It is that time of year again when our thoughts turn to the narrow corridor running from the Belgian border up through the southern Netherlands towards the city of Arnhem; the ground where Operation Market Garden took place. Montgomery’s bold plan from the autumn of 1944 would take ground troops from XXX Corps up that narrow corridor and across a series of bridges to the final one at Arnhem. The city, located at a juncture with German, would allow a spring-board into the Rhineland and a way towards the heart of Nazi Germany. But such a bold plan called for bold action, which was not always seen, and the Germans ability to react both quickly and powerfully proved, immortally, that Arnhem was just a ‘bridge too far’.

Arnhem Bridge
Arnhem Bridge

Visiting the Arnhem battlefields is a fascinating and moving experience. The famous road bridge in the city where 2nd Battalion Parachute Regiment, and other supporting elements from 1st Airborne Division, held on for so long was bombed after Market Garden and destroyed. But the original bridge supports can be seen and the bridge is a good copy of the one here in 1944. Close by is a small visitors centre, which is well worth a visit.

Airborne Memorial, Heelsum
Airborne Memorial, Heelsum

The real battle for Arnhem was in nearby Oosterbeek, as the majority of 1st Airborne Division units fought here among the streets and houses of this quiet, middle-class suburb. Today you do not have to walk very far in the area to find traces of war: bullet and mortar impact marks on buildings, railings chopped up by shrapnel and machine-gun fire. In the woods close to Oosterbeek foxholes and mortar positions survive, and in the heart of it is the Hartenstein Hotel, then the Airborne HQ and now the main Arnhem Museum.

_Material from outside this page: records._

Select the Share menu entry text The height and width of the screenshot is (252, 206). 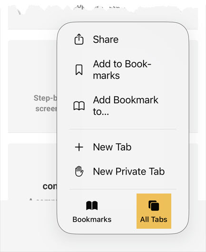pyautogui.click(x=106, y=39)
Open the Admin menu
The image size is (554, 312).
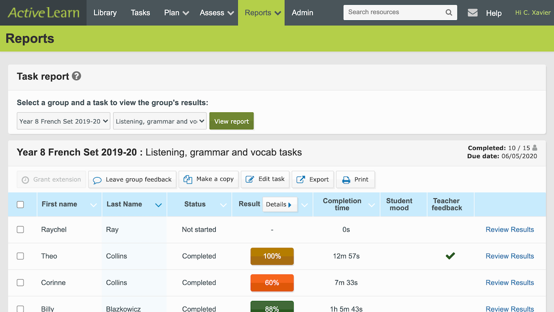(302, 12)
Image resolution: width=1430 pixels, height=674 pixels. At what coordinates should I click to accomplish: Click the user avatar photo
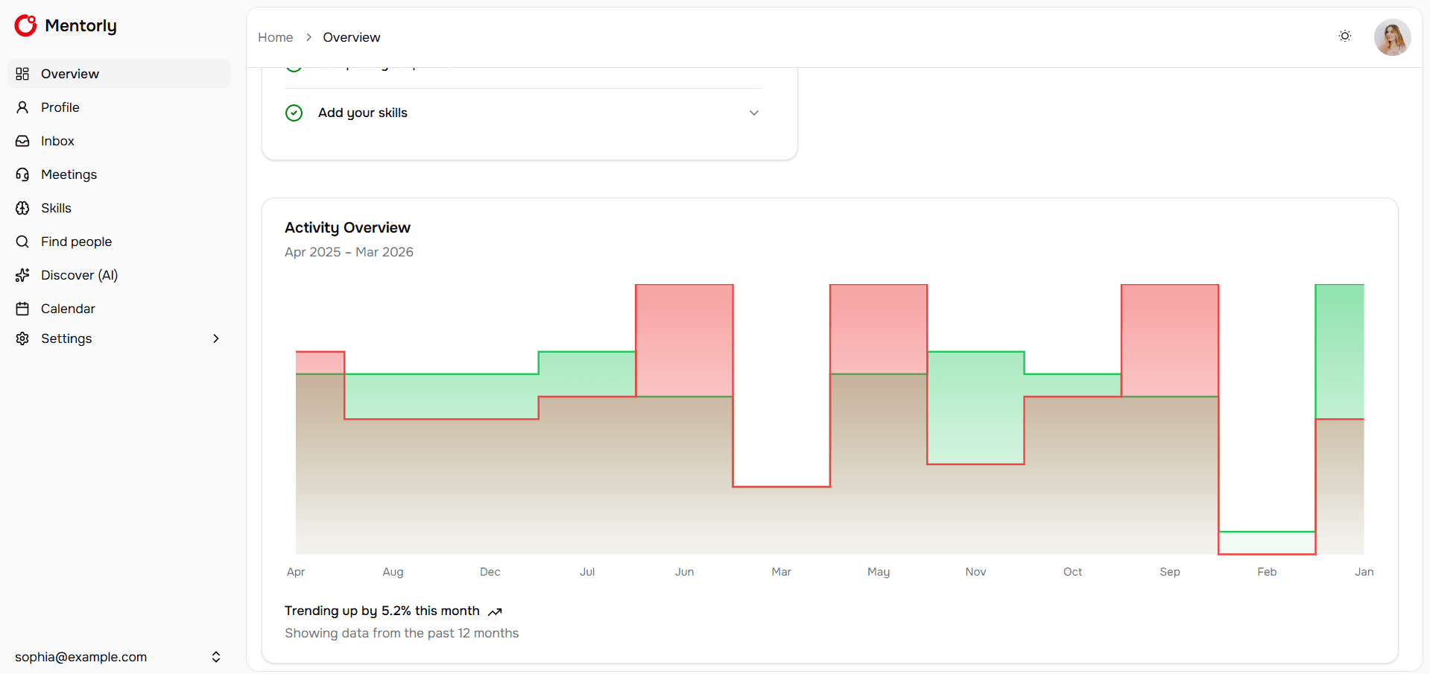1391,37

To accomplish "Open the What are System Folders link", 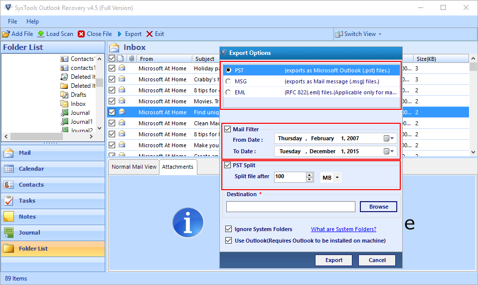I will point(343,229).
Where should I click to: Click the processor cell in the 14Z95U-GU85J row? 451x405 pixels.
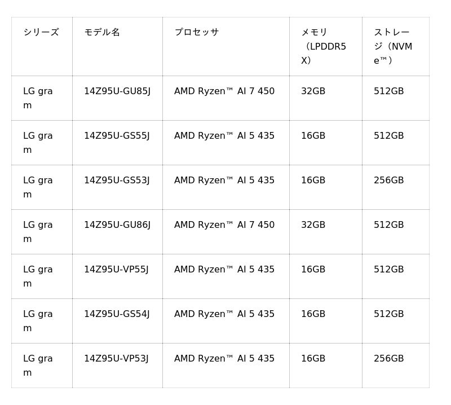point(224,91)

Arnhem Oosterbeek War Cemetery
Arnhem Oosterbeek War Cemetery

The Arnhem Oosterbeek War Cemetery is located close to where the heavy fighting took place in the suburbs. It was chosen as the main burial ground after the war, and graves were moved in from a wide area. As you enter the plots left and right are predominantly 1st Airborne Division, and the large number of Glider Pilot Regiment graves indicates their combat role at Arnhem, as well as flying men in. To the rear are the graves of some men from XXX Corps who reached the ground beyond Nijmegen and ones from 1945 who died in the final, often forgotten, Battle of Arnhem. It is a quiet place, where it is not hard to reflect on the cost for the freedom we enjoy today.

Grave Bridge
Grave Bridge

Beyond Arnhem are the battlefields of the narrow corridor: the ground where the infantry and armoured units of XXX Corps supported by so many others fought their way up, section by section, bridge by bridge, town by town, until they crossed into the ‘island’ beyond Nijmegen and men from 5th Duke or Cornwall’s Light Infantry organised the ‘Driel dash’ which got them to and across the Lower Rhine to finally meet up with the Airborne. This is a much wider area of battlefields that few ever visit, but starting at Joe’s Bridge on the Dutch/Belgian border, you can still pretty much follow the route up through the main towns of Eindhoeven to Nijmegen. It is worth steering off route to see the fantastic museums at Overloon and Groesbeek, and also taking time to see the various British cemeteries. One of the most evocative bridges on this route is Grave Bridge; the original that was there in 1944 and some interesting bunkers and memorials close by.

Airborne graves at Arnhem
Airborne graves at Arnhem

Arnhem was a battle of nine days and it remains one of the most iconic British battles of the Second World War: more than seventy years later it still captures our imagination. There is much to explore in this area of the Netherlands, to visit and understand the events here in 1944. Work by the excellent Liberation Route has made this battlefield more accessible, and there some useful guidebooks.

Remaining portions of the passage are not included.